「訓読み」の本家は「数字」にあり

 先述のとおり、「訓読み」なる読み方は字の表している意味と同じ意味を持っている言葉をその字の読みとした読み方のことである。したがって、漢字以外の表意文字が存在するならばそれに対する「訓読み」が存在するはずであり、実際ちゃんと漢字以外の字に対する「訓読み」が存在しているのである。

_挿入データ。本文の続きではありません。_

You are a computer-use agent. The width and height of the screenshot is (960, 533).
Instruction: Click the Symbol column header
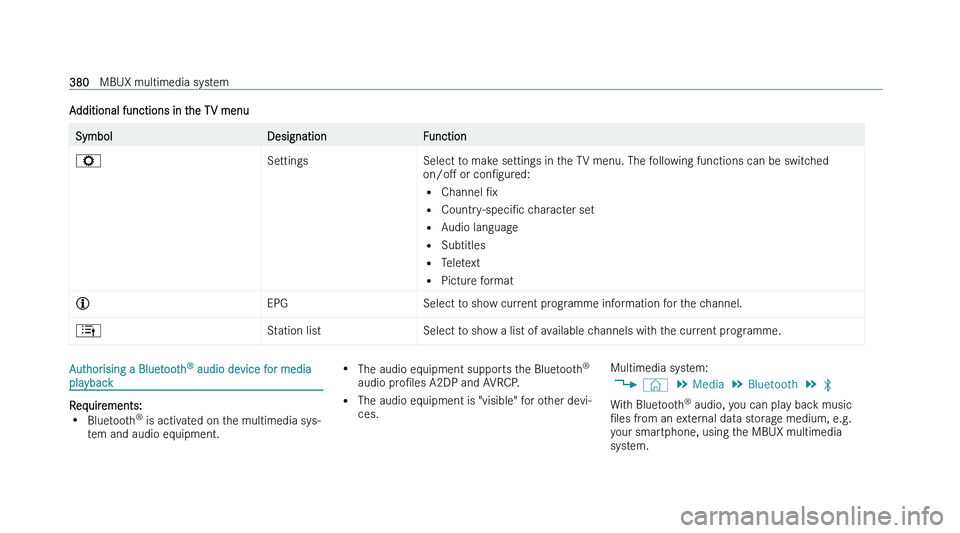[94, 136]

 この一般化された「訓読み」とは、もちろん数字の読み方のことである。すなわち、ご存知のとおり数字には固有の読み方が存在せず、したがって数字を読むときにはその数を表す言葉をその数字の読みとするより他ないのである。この読みは、ちょうど漢字における「訓読み」とまったく同じ類の読み方である。なぜなら、あたりまえではあるが「数」も「意味」の一種であり、したがって数字にも漢字と同様に「訓読み」なる読み方が存在すると考えられるからである。

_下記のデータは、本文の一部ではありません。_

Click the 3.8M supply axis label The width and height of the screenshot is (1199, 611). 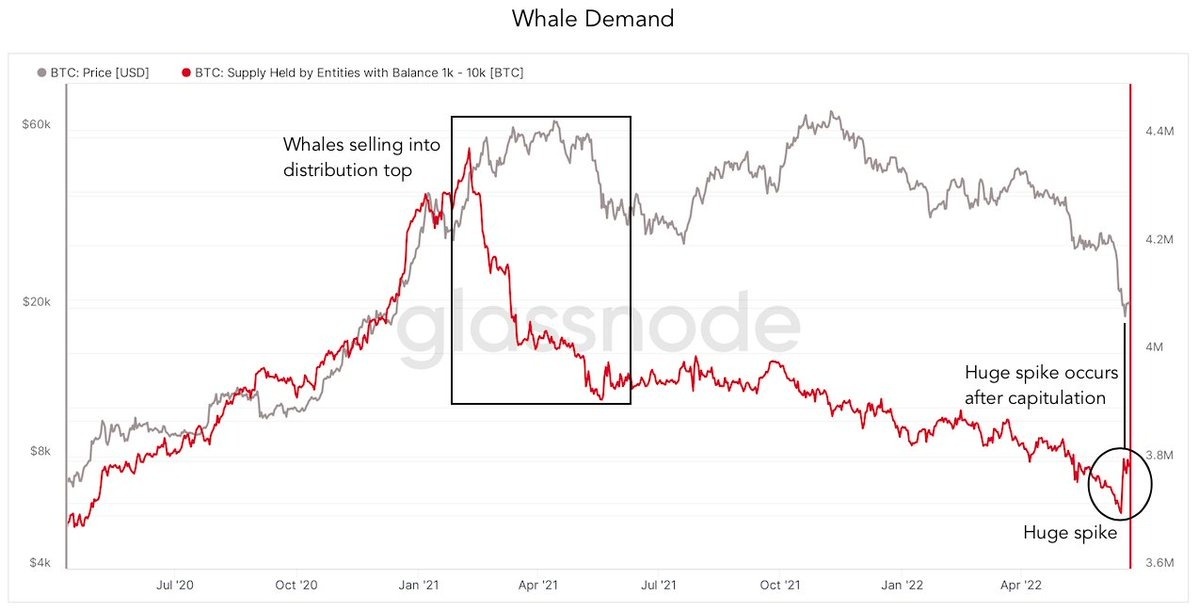coord(1158,455)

 この事実は同時に「数字」がまぎれもなく「表意文字」の一種であり、ゆえに数字も表意文字の例にもれず「訓読み」なる読み方を持つことを示唆しているのである。また、以上のことから数字の「訓読み」は決して一つではなく言語の数だけ「訓読み」が存在していることも明らかである。

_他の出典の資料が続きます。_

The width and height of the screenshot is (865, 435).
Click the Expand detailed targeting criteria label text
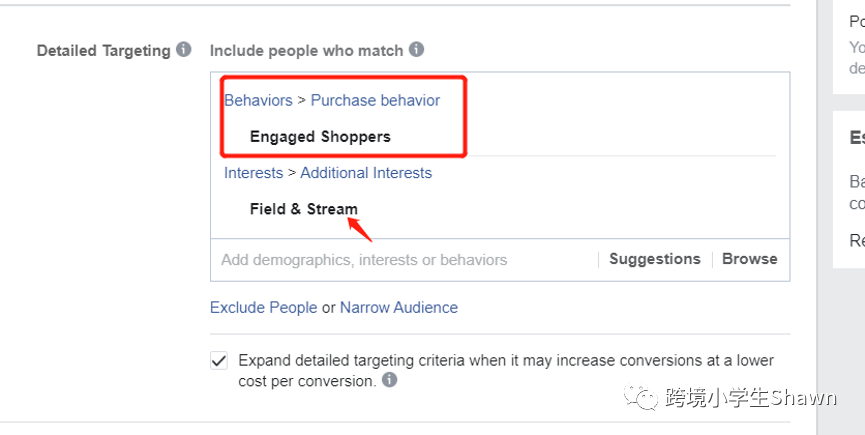click(x=506, y=370)
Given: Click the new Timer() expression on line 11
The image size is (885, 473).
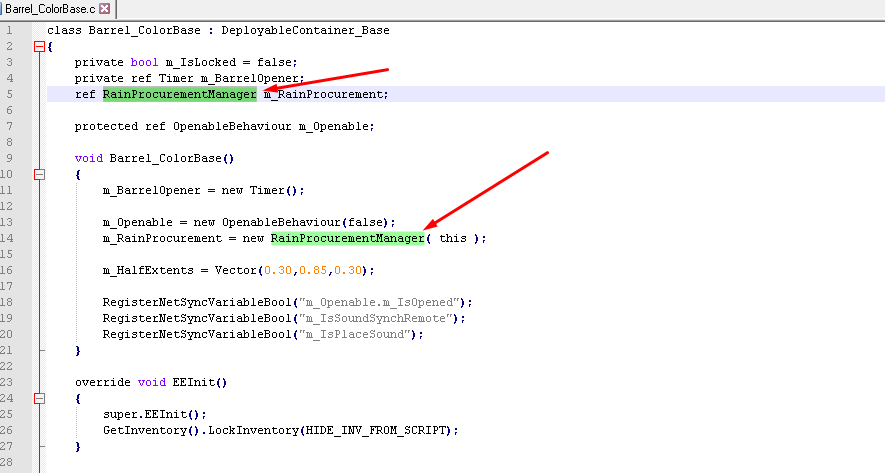Looking at the screenshot, I should [260, 190].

 また、漢字の訓読みにに「送り仮名」なるものが存在するのとまったく同様に数字にもそれと大変よく似たものが存在するのである。この例が、英語で「1st」を「first」、「2nd」を「second」などと読ませることである。つまり、「送り仮名」とは動詞など活用する語の変化する部分(この部分のことを「活用語尾」と呼ぶ)が漢字では表しきれないので変化しない部分(この部分のことを「語幹」と呼ぶ)のみを漢字で書き、残りの部分を仮名で書いたものである。ここで「first」、「second」などの語について考えると、これらはいずれも「one」、「two」などの語(数詞)から派生したもの(このように順番を表す数を「序数」と呼び、一方ものの数量をあらわす数を「基数」と呼ぶ)であり、この「序数」は数詞の活用形の一つと考えることができるのである。

 実際、英語では原則として4以上の序数は「〜th」で終わるようになっており、この「th」は数詞を序数にする一種の活用語尾とみなすことができる。また、英語の実際の表記でも「4th」、「10th」などと表記し、このことは序数の語尾につく「th」が活用語尾であることを裏付けているのである。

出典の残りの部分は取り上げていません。